▶ **READING PASSAGE**:
Can the State Save Us?
Central to
the conception of a Green New Deal is the belief that the state can save the
humans and the biosphere. To Smith, “Saving the world requires the sort of
large-scale economic planning that only governments can do.” There is “only one
proximate solution: state intervention….” Similarly, Ocasio-Cortez’s proposal
states, “We’re not saying that there isn’t a role for private sector
investments; we’re just saying that…the government is best placed to be the
prime driver.”
What Smith,
specifically, is proposing is a form of state capitalism. He advocates “a
largely state-owned economy” which may be “within the framework of capitalism,”
building on but going beyond Roosevelt’s “state-directed capitalism.” There is
a radical tradition which had also advocated nationalization of big business
and creation of public works, but had always tied statification to a demand for
workers’ democratic control and management. For example, Trotsky’s Transitional
Program states, “Where military industry is ‘nationalized,’…the slogan of
workers’ control preserves its full strength. The proletariat has as little
confidence in the government of the bourgeoisie as in an individual
capitalist.” (Trotsky 1977; 131) Workers’ management is not part of Smith’s
proposal, nor that of Ocasio-Cortez (and it has dropped out of the program of
most modern-day Trotskyists).
Of course
Richard Smith is a sincere socialist democrat and a long-time opponent of
Stalinist totalitarianism. But he calls on this U.S. bourgeois state, the state
created and dominated by U.S. capitalism and imperialism, to take over the
economy and run it. This program is state capitalism. As a result, the economy,
even if decarbonized, will have the capitalist drive to accumulate profits.
Just as was the state-capitalist Soviet Union, it will still be inherently
destructive of the human-nature ecological balance,.
State-socialists
focus on blaming the market economy for social ills, such as global warming.
They see the state as an outside, neutral, institution, which might intervene
in the economy to solve these problems. “If capitalists won’t provide the jobs,
then it’s the government’s responsibility to do so. We, the voting public,
[will] assert our ownership of the government, not the corporations.” (Smith
2018) In other words, the government could be dominated by the corporations
(using their money), or it could be dominated by the people (using their
votes). Supposedly either one is possible, in contradiction to the experience
of two centuries of class struggle.

▶ **DATA EXTRACT**:
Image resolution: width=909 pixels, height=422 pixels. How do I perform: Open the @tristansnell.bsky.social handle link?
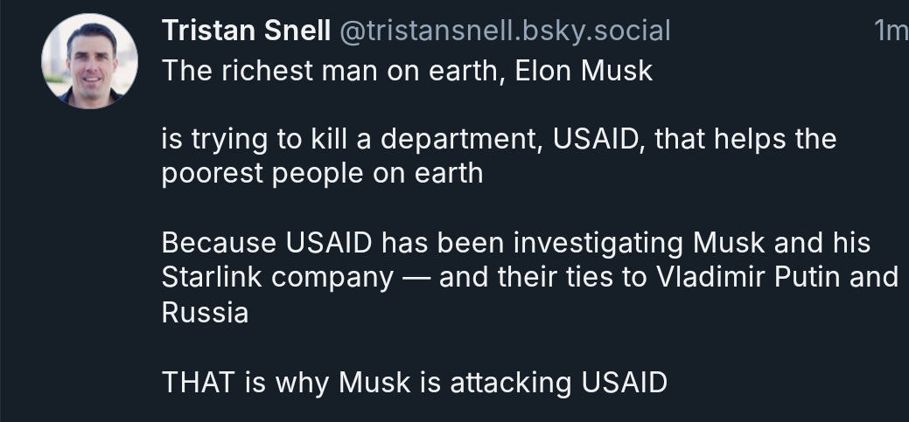[x=504, y=31]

▶ **GIVEN INSTRUCTION**: Return, word for word, the portion of the Green New Deal passage that begins at the words "Just as was" and stops after "as global warming.". The material plays no part in what comes next.

▶ **RESULT BELOW**:
Just as was the state-capitalist Soviet Union, it will still be inherently
destructive of the human-nature ecological balance,.
State-socialists
focus on blaming the market economy for social ills, such as global warming.